#### REQUIREMENTS:
Reproduce the listing lines below verbatim, beginning at the line that contains "Switch units to inches with IN toggle" and ending after the line that contains "tap(1097, 94)".
======== DATASET ENTRIES
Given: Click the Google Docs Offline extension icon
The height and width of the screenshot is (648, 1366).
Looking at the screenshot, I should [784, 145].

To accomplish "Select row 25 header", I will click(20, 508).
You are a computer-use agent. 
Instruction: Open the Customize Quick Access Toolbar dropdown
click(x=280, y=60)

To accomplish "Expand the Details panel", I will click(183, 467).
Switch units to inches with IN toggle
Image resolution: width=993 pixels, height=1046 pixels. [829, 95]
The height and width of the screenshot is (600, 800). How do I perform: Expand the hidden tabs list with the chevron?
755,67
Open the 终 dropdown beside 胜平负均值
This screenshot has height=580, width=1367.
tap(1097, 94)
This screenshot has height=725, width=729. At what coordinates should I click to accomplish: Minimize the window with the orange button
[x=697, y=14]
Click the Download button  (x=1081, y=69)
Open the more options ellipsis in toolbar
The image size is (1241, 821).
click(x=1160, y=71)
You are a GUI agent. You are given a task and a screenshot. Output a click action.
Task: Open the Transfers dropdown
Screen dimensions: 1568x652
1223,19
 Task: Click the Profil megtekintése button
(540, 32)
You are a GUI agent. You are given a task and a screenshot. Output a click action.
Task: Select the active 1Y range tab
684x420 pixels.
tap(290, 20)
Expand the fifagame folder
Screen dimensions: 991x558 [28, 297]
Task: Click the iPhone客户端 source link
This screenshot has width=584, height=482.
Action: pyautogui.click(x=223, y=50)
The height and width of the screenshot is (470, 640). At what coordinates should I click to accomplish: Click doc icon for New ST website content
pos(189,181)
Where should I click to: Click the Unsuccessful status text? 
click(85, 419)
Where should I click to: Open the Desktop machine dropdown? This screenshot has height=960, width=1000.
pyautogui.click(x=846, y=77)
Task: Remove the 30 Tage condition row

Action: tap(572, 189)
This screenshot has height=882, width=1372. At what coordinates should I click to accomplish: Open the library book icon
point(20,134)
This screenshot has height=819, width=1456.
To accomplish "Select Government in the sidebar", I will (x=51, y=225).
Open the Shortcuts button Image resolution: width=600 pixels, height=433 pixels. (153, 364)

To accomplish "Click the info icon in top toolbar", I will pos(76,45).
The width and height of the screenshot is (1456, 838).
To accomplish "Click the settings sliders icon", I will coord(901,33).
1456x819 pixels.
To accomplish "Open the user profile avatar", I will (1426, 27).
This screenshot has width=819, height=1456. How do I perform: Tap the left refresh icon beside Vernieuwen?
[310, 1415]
================
#### FINAL RESULT:
Switch units to inches with IN toggle
Image resolution: width=993 pixels, height=1046 pixels. [829, 95]
The height and width of the screenshot is (600, 800). How do I perform: Expand the hidden tabs list with the chevron?
755,67
Open the 终 dropdown beside 胜平负均值
This screenshot has height=580, width=1367.
tap(1097, 94)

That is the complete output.